|Other names||GS-1101, CAL-101|
|By mouth (tablets)|
|Metabolism||Aldehyde oxidase (~70%), CYP3A4 (~30%); UGT1A4 (minor)|
|Metabolites||GS-563117 (inactive in vitro)|
|Onset of action||Tmax = 1.5 hours|
|Elimination half-life||8.2 hours|
|Excretion||Feces (78%), urine (14%)|
|CompTox Dashboard (EPA)|
|Chemical and physical data|
|Molar mass||415.432 g·mol−1|
|3D model (JSmol)|
The substance acts as a phosphoinositide 3-kinase inhibitor; more specifically, it blocks P110δ, the delta isoform of the enzyme phosphoinositide 3-kinase. It was developed by Gilead Sciences. Idelalisib had annual sales of $168 million (USD) during the year of 2016, up from $132 million (USD) in 2015.
Idelalisib is a second-line drug for patients whose chronic lymphocytic leukemia (CLL) has relapsed. Used in combination with rituximab, idelalisib is to be used in patients for whom rituximab alone would be considered appropriate therapy due to other existing medical conditions. It appears to be effective and leads to improvement of lymphadenopathy and splenomegaly. However, the lymphocyte counts take longer to decrease to normal levels with idelalisib. It is not recommended as a first-line treatment.

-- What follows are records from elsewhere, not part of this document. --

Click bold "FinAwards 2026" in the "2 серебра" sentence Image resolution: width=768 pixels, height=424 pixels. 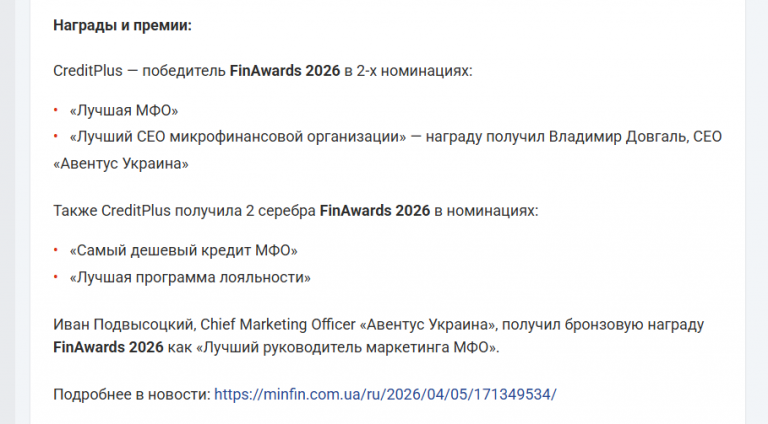pos(374,211)
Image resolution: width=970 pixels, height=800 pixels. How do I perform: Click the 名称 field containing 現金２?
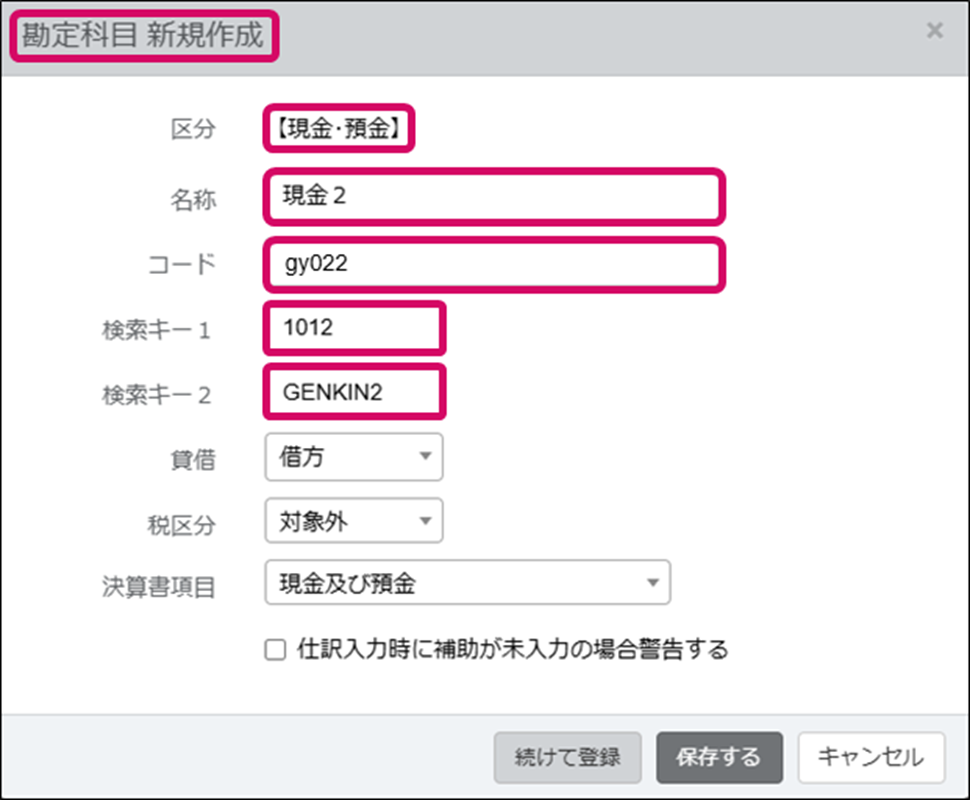(493, 197)
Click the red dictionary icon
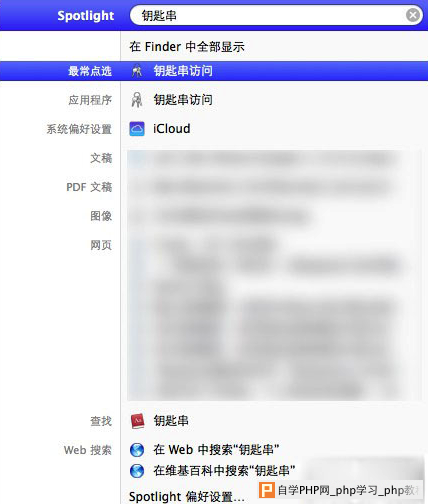The width and height of the screenshot is (428, 504). pos(137,421)
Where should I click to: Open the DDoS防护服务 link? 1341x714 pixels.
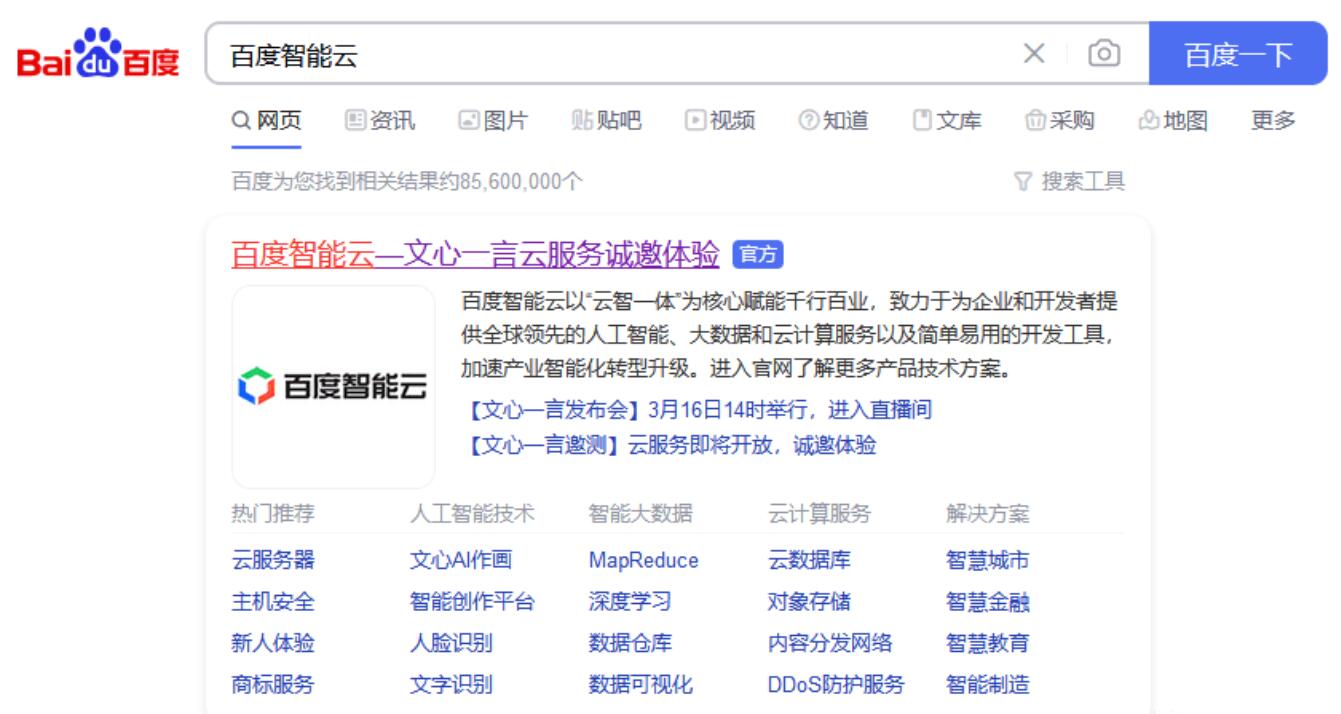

It is also approved for the treatment of follicular B-cell non-Hodgkin lymphoma (FL) and relapsed small lymphocytic lymphoma (SLL), both in patients who have received at least two prior systemic therapies.
Clinical symptoms include diarrhea, fever, fatigue, nausea, cough, pneumonia, abdominal pain, chills and rash. Laboratory abnormalities may include: neutropenia, hypertriglyceridemia, hyperglycemia and elevated levels of liver enzymes. Idelalisib's safety and effectiveness to treat relapsed FL and relapsed SLL were established in a clinical trial with 123 participants with slow-growing (indolent) non-Hodgkin lymphomas. All participants were treated with idelalisib and were evaluated for complete or partial disappearance of their cancer after treatment (objective response rate, or ORR). Results showed 54% of participants with relapsed FL and 58% of participants with SLL experienced ORR.
The U.S. label for idelalisib has a boxed warning describing toxicities that can be serious and fatal, including liver toxicity, severe diarrhea, colon inflammation, lung tissue inflammation (pneumonitis) and intestinal perforation, and the manufacturer was required to put in place a Risk Evaluation and Mitigation Strategy (REMS) under which the risk of toxicities would be managed.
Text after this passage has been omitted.